Taxing imports & subsidizing exports will likely violate WTO, even if you claim it to be “carbon tax” and “carbon equalization”.

Retired_Engineer_Jim
July 20, 2021 12:10 pm

Eric,

Please stop playing by their rules. They are talking about carbon dioxide, not carbon.

lmo
July 20, 2021 1:08 pm

At a quick glance, it seems most of the EU’s imports come from China.
So the conversation goes something like this?
EU: You don’t have a carbon tax, we have to tax your exports
China: Why would we have a carbon tax, we are meeting our Paris commitments
EU: Ummm

Bruce Cobb
July 20, 2021 1:48 pm

I hear Depends helps a lot with “carbon leakage”.

Rusty
July 21, 2021 2:22 am

The EU is becoming ever more irrelevant in terms of global trade and world GDP – in 40 years it’s dropped 50% as the RotW developed.
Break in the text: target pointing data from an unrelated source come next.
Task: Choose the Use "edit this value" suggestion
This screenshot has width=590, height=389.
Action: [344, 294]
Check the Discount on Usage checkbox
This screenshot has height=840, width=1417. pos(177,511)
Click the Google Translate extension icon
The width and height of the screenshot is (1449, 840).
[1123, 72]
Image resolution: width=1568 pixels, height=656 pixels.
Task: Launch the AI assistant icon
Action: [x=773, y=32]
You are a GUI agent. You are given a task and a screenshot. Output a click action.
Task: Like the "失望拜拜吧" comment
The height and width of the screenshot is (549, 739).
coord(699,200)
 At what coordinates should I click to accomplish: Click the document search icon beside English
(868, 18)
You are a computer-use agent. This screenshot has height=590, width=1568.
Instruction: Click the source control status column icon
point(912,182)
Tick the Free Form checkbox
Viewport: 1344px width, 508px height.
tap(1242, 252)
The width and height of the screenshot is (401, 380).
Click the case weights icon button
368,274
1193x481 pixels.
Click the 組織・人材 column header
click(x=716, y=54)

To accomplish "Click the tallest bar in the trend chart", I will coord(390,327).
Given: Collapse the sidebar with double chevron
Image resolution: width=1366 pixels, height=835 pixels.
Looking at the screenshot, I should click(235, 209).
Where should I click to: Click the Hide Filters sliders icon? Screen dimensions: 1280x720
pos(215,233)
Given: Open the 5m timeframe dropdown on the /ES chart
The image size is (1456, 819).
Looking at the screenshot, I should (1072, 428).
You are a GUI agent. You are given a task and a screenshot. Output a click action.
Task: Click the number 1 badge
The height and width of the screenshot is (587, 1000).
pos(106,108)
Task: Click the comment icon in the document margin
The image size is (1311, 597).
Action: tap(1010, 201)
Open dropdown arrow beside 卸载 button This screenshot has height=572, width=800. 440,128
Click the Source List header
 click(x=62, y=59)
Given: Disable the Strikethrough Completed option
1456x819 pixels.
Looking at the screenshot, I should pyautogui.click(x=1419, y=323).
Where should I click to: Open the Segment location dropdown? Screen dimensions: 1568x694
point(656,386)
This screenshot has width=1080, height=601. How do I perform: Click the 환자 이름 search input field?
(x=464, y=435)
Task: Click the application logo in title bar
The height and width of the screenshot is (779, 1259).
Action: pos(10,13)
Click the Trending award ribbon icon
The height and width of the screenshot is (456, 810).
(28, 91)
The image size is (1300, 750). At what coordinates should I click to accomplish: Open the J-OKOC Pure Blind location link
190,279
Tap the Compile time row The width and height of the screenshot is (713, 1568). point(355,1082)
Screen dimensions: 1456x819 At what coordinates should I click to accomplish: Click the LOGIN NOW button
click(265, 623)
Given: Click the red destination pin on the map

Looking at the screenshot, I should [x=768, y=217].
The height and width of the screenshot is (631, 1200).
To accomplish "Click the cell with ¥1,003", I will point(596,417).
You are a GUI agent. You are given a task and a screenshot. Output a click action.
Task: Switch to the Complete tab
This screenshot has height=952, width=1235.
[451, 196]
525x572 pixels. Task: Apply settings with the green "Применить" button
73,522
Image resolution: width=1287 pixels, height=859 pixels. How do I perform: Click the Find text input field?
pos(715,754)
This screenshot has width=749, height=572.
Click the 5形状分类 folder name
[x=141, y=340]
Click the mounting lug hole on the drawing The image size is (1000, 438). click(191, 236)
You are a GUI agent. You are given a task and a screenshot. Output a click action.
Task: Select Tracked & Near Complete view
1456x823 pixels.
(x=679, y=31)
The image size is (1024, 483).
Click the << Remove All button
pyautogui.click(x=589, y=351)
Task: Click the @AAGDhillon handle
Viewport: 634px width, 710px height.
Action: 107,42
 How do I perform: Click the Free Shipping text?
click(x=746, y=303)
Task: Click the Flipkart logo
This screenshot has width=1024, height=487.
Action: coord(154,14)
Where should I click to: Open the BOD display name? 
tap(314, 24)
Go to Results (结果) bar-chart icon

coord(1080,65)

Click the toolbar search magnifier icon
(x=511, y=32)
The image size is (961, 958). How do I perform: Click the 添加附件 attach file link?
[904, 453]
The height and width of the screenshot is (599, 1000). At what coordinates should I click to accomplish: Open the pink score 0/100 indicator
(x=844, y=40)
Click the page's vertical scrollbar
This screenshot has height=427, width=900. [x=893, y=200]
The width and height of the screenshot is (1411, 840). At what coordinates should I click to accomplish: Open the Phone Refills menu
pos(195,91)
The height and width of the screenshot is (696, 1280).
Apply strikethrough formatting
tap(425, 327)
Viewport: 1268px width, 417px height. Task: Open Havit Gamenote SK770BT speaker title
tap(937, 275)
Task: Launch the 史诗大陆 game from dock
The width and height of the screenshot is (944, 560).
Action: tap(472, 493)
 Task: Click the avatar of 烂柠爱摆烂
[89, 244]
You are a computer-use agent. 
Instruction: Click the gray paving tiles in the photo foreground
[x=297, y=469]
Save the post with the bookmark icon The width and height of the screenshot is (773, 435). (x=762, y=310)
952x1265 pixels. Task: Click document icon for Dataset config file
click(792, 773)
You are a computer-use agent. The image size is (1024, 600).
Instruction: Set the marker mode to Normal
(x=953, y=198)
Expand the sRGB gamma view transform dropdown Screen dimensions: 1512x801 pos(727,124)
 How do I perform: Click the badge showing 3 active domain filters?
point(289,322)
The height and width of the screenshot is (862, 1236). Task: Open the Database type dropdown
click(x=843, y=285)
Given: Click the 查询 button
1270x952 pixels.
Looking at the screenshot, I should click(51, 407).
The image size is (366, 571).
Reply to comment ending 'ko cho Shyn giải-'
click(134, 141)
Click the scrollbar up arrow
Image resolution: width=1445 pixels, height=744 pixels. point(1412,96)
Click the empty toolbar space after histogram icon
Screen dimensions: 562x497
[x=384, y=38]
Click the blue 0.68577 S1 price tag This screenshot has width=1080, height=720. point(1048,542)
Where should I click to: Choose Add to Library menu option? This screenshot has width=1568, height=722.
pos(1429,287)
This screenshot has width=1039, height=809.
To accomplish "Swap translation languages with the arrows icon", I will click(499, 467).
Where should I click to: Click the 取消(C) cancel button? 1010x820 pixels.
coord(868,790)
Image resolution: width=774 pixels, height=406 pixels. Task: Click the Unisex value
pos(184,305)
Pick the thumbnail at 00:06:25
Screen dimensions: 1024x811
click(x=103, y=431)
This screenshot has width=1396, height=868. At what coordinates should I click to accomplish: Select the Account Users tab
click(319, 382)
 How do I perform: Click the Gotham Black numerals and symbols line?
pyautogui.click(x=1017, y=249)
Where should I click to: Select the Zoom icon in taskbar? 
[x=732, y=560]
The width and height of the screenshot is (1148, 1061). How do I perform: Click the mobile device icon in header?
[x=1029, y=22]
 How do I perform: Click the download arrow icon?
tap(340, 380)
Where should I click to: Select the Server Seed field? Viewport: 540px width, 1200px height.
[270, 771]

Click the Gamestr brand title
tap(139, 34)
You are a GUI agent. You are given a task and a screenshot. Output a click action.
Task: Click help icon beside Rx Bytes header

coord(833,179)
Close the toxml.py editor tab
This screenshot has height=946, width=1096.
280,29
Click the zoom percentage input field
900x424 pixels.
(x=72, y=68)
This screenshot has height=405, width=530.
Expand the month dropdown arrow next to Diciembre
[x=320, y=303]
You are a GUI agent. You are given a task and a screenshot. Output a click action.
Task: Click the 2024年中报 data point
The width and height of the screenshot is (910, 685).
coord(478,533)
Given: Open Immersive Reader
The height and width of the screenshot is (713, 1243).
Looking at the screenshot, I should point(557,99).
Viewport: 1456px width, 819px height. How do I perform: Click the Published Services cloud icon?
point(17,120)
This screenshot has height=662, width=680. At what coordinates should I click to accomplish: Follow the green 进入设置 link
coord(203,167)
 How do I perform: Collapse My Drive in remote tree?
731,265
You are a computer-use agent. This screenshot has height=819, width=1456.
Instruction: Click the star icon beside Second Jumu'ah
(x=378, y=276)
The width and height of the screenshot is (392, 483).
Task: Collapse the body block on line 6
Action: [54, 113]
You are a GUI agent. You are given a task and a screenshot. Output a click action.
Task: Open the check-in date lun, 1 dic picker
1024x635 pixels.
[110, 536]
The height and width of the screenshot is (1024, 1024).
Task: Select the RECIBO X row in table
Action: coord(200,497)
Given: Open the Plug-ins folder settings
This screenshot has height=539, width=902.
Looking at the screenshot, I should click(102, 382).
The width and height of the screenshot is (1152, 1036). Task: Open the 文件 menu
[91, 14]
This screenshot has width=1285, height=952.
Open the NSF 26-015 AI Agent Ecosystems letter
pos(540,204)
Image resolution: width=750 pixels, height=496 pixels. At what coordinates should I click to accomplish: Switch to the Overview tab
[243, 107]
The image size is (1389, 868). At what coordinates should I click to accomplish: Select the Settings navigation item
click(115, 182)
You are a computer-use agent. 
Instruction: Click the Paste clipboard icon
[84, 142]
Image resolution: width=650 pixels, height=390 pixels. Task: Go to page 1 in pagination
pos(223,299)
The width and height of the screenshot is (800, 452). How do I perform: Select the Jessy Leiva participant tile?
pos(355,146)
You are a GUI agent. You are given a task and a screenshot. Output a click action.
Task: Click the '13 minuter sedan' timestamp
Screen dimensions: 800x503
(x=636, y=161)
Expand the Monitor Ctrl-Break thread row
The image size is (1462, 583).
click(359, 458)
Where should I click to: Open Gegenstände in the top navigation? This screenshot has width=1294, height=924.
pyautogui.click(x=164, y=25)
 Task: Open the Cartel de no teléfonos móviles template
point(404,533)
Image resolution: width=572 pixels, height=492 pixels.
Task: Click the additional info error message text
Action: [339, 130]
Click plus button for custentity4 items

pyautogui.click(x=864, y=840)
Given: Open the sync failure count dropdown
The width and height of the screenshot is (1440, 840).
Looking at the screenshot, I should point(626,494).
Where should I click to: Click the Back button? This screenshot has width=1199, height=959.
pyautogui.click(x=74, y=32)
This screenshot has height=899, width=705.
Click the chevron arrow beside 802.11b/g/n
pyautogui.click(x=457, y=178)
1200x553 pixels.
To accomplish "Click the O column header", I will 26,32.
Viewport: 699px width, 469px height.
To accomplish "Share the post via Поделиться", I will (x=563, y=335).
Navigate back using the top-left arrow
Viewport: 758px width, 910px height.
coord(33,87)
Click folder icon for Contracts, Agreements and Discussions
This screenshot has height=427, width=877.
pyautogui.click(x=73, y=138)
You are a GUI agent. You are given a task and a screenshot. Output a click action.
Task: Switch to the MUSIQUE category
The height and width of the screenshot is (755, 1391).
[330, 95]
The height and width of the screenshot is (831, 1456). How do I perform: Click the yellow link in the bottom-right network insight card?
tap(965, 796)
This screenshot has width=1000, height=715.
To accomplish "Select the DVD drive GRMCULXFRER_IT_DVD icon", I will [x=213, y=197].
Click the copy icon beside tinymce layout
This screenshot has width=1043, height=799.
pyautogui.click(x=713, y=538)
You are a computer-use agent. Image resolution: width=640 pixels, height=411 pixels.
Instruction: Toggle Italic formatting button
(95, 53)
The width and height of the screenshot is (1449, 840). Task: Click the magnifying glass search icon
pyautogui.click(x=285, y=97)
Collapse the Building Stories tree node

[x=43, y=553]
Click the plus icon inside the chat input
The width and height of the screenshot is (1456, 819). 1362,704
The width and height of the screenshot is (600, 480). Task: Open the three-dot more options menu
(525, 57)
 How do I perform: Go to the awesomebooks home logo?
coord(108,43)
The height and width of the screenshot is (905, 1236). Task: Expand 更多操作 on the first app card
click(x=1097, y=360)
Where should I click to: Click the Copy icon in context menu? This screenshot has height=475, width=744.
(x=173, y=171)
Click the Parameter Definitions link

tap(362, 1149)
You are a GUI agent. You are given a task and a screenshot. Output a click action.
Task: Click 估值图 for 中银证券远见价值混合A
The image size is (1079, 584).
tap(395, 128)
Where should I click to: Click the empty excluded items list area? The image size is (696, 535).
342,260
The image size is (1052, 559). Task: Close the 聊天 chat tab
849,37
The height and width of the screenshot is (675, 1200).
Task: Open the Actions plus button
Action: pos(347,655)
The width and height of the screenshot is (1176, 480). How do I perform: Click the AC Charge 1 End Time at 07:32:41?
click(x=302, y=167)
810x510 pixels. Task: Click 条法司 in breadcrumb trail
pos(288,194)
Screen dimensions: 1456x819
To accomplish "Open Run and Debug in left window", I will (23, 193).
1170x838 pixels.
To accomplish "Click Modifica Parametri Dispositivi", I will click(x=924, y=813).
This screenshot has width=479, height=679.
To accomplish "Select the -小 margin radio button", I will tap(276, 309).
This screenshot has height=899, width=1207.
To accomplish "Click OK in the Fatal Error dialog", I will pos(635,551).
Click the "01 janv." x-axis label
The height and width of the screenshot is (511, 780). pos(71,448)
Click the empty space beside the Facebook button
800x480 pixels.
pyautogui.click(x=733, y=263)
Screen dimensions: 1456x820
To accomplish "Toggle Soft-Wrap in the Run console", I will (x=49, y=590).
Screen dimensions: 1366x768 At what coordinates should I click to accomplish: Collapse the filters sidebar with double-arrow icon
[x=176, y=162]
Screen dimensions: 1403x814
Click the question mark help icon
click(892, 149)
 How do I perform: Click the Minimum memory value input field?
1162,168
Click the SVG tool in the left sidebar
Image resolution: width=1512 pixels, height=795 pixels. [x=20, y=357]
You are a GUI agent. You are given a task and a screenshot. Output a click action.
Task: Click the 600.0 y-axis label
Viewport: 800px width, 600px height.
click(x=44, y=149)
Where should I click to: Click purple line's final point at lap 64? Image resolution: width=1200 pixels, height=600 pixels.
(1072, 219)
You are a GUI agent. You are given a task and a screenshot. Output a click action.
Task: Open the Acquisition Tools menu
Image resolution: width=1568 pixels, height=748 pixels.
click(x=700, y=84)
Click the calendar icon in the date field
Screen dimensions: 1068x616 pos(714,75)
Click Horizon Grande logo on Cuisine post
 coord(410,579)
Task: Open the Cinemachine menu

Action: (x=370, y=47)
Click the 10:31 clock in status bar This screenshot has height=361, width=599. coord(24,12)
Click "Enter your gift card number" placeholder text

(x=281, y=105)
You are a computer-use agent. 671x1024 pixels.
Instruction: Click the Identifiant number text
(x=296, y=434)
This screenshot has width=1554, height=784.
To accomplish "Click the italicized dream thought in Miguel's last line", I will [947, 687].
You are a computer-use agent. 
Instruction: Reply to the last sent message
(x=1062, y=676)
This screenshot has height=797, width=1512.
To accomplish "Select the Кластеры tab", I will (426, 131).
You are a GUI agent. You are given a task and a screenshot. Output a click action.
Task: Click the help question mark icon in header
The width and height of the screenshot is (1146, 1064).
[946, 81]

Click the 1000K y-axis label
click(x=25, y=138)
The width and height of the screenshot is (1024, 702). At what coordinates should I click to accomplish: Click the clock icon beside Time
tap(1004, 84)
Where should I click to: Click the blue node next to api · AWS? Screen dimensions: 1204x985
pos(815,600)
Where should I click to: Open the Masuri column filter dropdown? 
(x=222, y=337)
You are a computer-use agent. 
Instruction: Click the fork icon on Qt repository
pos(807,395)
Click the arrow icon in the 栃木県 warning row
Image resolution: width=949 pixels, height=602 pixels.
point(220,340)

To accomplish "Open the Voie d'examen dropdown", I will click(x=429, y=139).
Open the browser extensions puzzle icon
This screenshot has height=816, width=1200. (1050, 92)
The EU’s population is 450 million which is dwarfed by India and China alone. The EU is going to become a backwater as other markets develop.

AGW is Not Science
Reply to  Rusty
July 21, 2021 6:17 am

The other elephant in the room being ignored. If the EU succeeds in its Climate Fascism, its productive population will likely start heading for countries where their productiveness will be rewarded rather than punished – leaving the EU with only those looking for the EU’s generous handouts. “Venezuela with history” here the EU comes…

Captain climate
July 21, 2021 8:20 am

The real aim of the EU here is to get tax revenue for Brussels that only they can control. They don’t have the constitutional powers to do this, but no one seems to be stopping them. Be prepared for more EU exits.

TomR
July 22, 2021 1:59 pm

A response of other countries to carbon border tax doesn’t have to be limited to physical goods. Why would anyone recognize the intellectual property of EU corporations if EU increases carbon taxes? Lots of countries have less intellectual property than EU, so not recognizing patents or trademarks from EU as a revenge for a carbon tax would be a good thing for their economy.